Bonbon remembers when she was just allowed to wear two beadwork items. “Manobo maidens are supposed to wear only two bead ornaments. Only when we are married are we allowed to wear as many to fill our heads, necks, wrists, fingers, dresses and legs,” she explained. Bonbon wished for the time she finally could wear as many bead ornaments as she wished.
It looked like she would fulfill her wish last February when she was married. After nine days of ceremonies that involved the exchange of pigs between her family and her husband’s they were then formally considered as husband and wife. She looked forward to creating beautiful pieces for herself, especially those with lizard designs—her favorite.
But Philippine Army soldiers belonging to its 68th Infantry Battalion arrived and occupied the Adventist School in their community last April. The soldiers said they came to flush out the rebel New People’s Army who they say goad the Manobos into rejecting the planned pineapple, sugar cane and banana plantations to replace their farms. The soldiers told them they will kill them all if they do not leave their community.
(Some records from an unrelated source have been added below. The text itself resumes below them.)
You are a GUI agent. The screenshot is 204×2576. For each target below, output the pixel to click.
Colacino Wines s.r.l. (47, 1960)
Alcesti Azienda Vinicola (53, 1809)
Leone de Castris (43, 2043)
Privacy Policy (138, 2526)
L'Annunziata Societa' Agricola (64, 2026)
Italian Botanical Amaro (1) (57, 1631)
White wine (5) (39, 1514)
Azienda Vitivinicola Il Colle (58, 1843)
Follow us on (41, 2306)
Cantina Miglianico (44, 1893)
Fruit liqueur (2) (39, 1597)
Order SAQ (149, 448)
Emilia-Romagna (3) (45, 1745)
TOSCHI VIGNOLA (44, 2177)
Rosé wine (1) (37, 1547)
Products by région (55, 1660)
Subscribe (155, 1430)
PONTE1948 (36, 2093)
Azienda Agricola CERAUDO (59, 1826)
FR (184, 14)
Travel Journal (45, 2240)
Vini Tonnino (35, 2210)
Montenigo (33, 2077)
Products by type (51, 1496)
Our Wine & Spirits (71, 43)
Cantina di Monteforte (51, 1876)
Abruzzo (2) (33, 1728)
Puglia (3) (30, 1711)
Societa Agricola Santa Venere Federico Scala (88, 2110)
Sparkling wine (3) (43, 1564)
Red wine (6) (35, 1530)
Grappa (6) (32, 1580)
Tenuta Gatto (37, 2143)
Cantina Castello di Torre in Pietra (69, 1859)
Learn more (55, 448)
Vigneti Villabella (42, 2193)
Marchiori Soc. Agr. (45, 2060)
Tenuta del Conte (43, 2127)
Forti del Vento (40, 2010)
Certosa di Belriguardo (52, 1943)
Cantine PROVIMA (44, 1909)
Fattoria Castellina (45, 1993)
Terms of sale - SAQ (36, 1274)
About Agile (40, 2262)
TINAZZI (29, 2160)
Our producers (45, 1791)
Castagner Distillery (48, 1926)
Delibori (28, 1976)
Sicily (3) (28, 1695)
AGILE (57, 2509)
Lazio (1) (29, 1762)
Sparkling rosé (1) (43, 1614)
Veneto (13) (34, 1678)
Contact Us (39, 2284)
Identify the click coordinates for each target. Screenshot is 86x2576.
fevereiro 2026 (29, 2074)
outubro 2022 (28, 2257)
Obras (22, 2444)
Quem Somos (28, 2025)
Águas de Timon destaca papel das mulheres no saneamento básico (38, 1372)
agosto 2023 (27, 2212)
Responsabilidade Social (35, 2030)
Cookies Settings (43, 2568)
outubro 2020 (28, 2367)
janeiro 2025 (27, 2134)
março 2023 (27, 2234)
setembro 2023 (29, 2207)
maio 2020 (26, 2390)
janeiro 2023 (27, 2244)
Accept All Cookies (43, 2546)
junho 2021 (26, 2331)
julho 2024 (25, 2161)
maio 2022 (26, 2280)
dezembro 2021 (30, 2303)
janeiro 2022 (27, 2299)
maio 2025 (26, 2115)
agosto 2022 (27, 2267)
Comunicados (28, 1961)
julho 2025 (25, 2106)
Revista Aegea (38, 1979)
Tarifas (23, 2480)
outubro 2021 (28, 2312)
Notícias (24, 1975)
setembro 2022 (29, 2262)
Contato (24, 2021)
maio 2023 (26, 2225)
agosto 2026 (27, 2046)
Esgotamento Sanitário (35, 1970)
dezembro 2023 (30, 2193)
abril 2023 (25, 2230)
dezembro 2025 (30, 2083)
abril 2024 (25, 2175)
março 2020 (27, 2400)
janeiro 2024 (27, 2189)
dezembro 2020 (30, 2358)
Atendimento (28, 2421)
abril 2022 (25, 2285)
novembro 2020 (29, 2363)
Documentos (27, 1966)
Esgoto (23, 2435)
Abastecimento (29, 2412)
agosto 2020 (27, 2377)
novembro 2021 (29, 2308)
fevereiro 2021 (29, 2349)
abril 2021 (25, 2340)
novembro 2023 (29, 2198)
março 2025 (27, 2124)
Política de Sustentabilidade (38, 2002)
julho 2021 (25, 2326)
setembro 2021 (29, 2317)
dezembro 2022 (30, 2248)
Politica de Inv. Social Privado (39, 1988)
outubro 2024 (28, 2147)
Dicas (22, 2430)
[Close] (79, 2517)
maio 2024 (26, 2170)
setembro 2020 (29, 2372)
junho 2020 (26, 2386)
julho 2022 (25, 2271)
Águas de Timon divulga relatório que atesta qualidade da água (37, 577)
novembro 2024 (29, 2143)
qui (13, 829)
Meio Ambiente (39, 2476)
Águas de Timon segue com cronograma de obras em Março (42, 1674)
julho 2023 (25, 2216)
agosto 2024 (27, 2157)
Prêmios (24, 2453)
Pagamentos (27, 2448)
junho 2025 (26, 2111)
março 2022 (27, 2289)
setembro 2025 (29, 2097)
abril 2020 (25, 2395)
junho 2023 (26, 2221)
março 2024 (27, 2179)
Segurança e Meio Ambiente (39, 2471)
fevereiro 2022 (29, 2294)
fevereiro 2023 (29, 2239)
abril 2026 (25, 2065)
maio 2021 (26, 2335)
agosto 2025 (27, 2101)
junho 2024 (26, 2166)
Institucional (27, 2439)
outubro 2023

Bonbon had then been married for just two months. There was no time for her to create her dream ornaments for herself.
She, her husband, and nearly a thousand others have evacuated to Davao City. They have been staying at a church compound in the past six months where they frequently receive harassments, even direct attacks from state forces and government officials.
“I actually have more time creating bead craft while in Haran and here at Manilakbayan. But these are for sale and not for me,” Bonbon said. Lumad participants sell bracelets for 100 and necklaces for 200 pesos each to visitors and supporters who visit them at their evacuation centers and campsites. “Fifty percent of the proceeds are given back to us while the rest are used to buy things we need like food and medicine,” she said.
Bonbon has lost count of how many beaded items she has created and sold in the last nine months they had been at Haran and during the ongoing Manilakbayan. She says beading has ceased to be just personal and cultural but has become political as well. “I am happy when I see non-Lumad wearing our beaded creations. It means they support our struggle for justice, peace and the Lumad’s right to self-determination,” she said.
Bonbon would rather that their evacuations end soon though. “I want to be a regular wife back in our community, creating beautiful bead craft for myself while waiting for our crops to be harvested,” she said. #
(Manilakbayan 2015 is now at Liwasang Bonifacio, Manila until November 22. It is open to visits from civilians who want to know more about the #StopLumadKillings and #SaveOurSchools campaigns.)